Rebel commanders said the deaths occurred on Monday after an assault by Mr Kabila's forces near Kabinda, a key staging post on the route to the diamond city of Mbuji-Mayi, which rebels are targeting.
"Those killed included the Zimbabwean area commander in Kabinda zone," a rebel commander, Mr Hugo Ilondo, said from rebel headquarters in Kisangani.
However, Zimbabwe denied that it had lost an army battalion. "That is a lie, just propaganda," the Zimbabwe National Army's chief spokesman, Col Chancellor Diye, said. "No such thing happened because if such a big thing had happened the commanders in Kinshasa would have told us."
Last August rebels backed by Uganda and Rwanda started a campaign to overthrow Mr Kabila. Zimbabwe, Angola, Namibia and Chad have all deployed troops to support him.
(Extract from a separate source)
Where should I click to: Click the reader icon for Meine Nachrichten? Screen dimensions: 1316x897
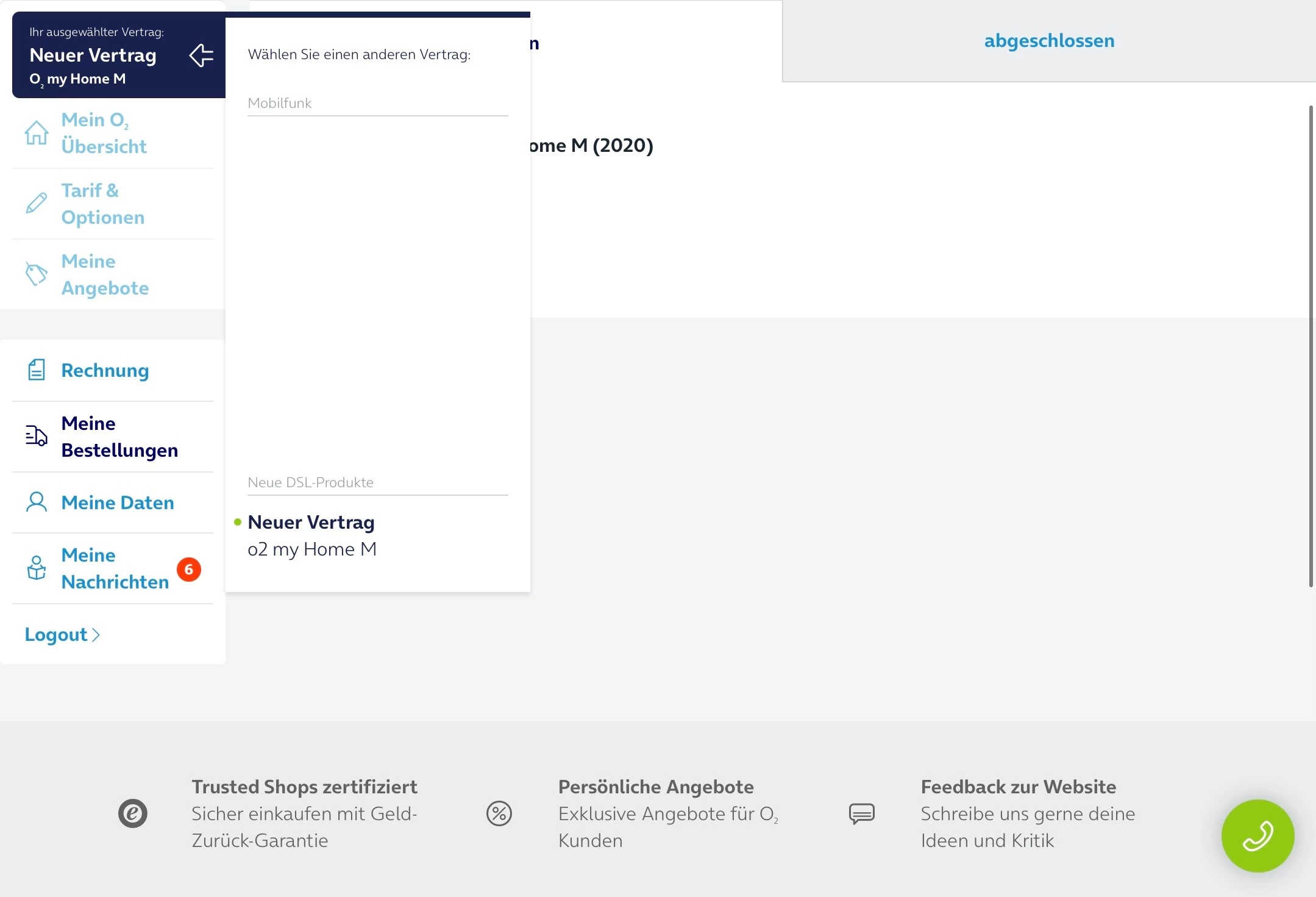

Earlier reports named the battalion commander as Maj Stephen Madezokere. Rebels said he was shot in his communications car and two tanks and two personnel carriers were captured, along with four prisoners.
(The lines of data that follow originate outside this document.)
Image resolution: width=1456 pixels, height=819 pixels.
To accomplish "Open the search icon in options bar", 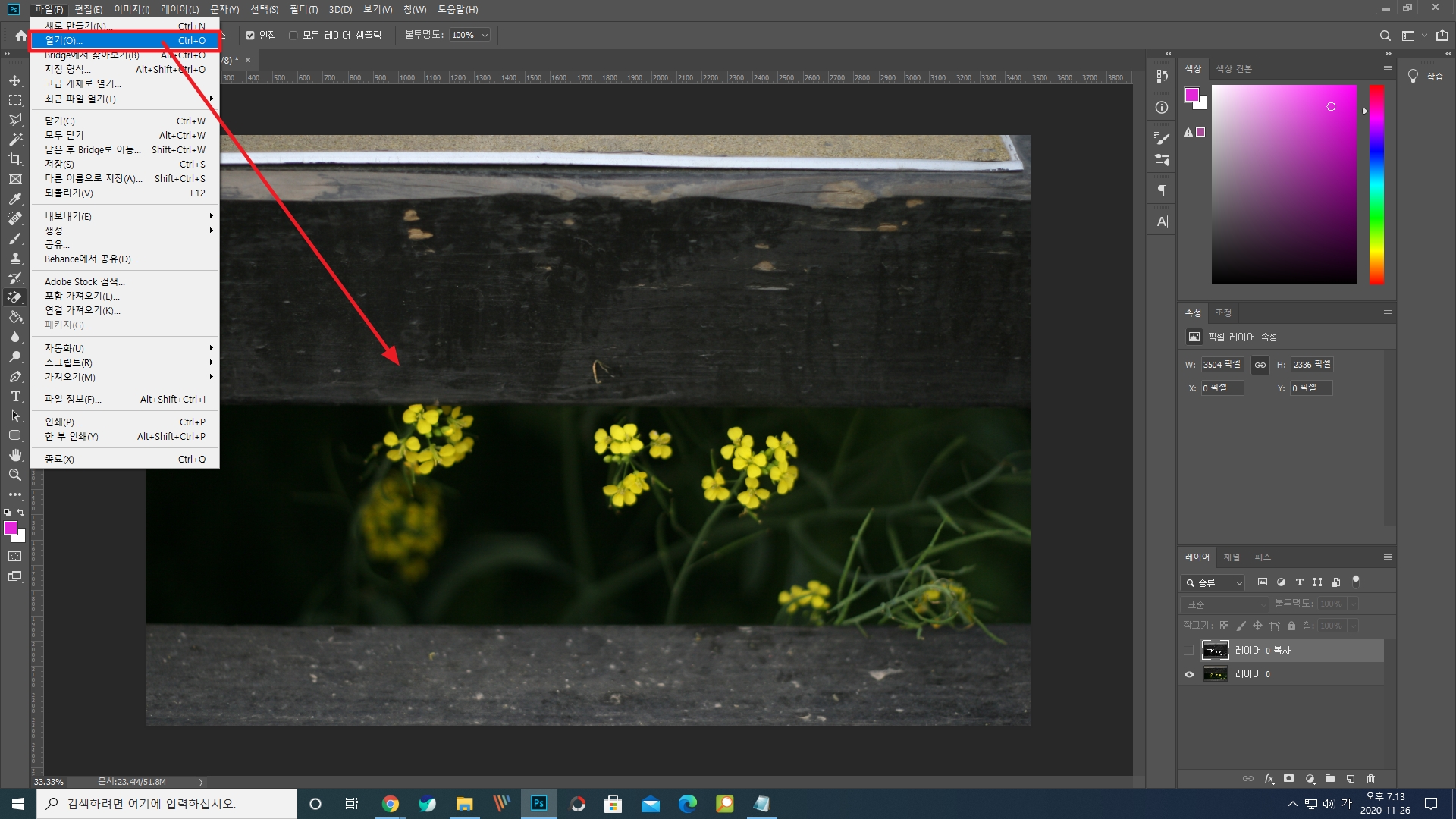I will [x=1385, y=36].

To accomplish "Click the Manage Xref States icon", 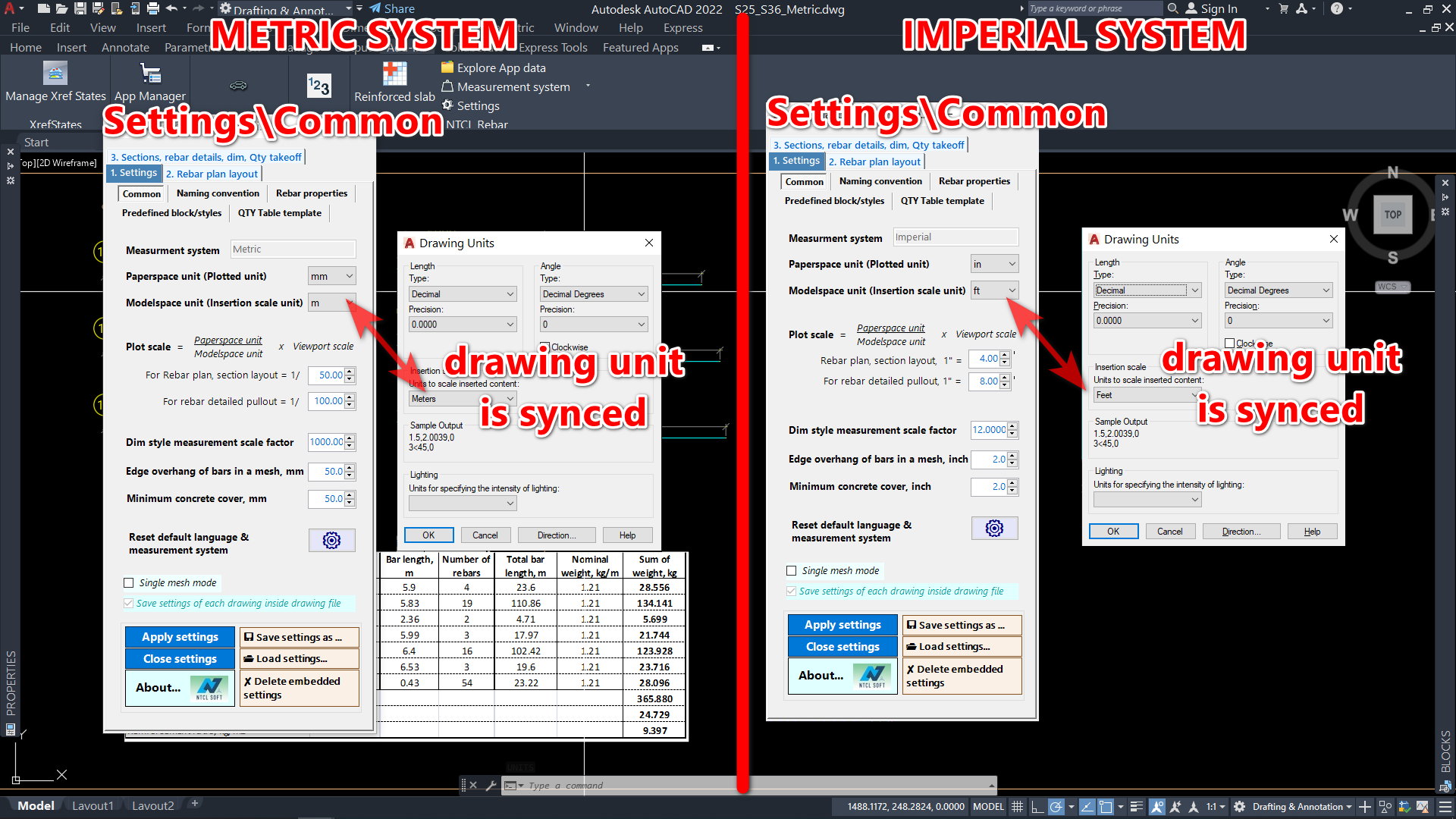I will pos(55,74).
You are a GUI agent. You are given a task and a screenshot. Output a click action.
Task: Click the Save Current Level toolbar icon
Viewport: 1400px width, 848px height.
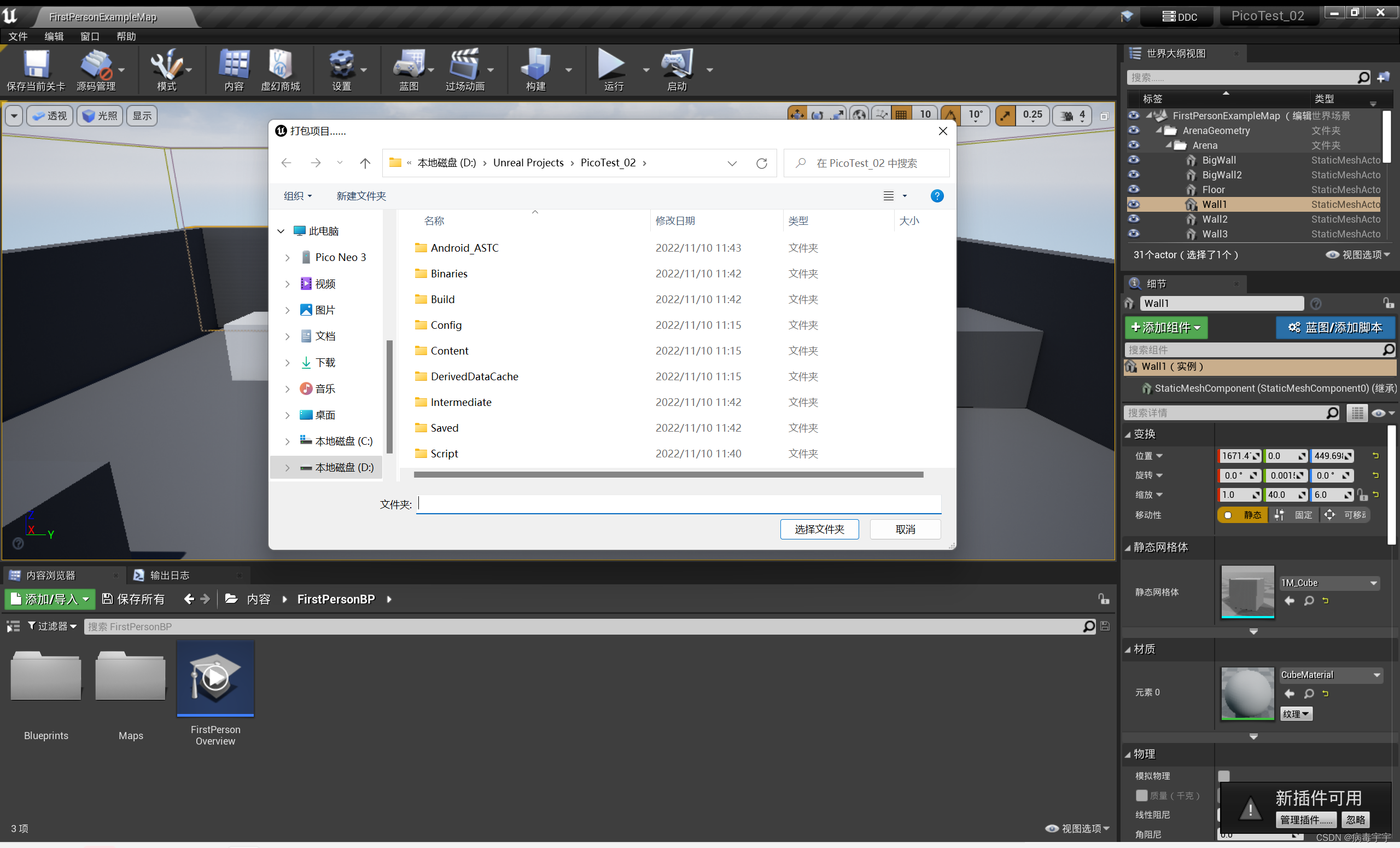pos(36,65)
The rebels said documents recovered showed Zimbabwean identity and they expected to find more bodies in the bush.
Any big troop losses will increase pressure on Zimbabwe's President Robert Mugabe, who has faced domestic criticism for his country's involvement in the Congo war and for previous losses of Zimbabwean troops.
Rwandan officers backing the rebels said the battle would make it easier for the rebels, who control towns in the north and east of the country, to advance on Kabinda, some 60 miles east of Mbuji-Mayi.
After a lull of several months, the rebels are advancing on two fronts, north-west from the city of Kisangani towards the Congo river town of Mbandaka and south towards Mbuji-Mayi and Lubumbashi, Congo's copper capital and Mr Kabila's ethnic base.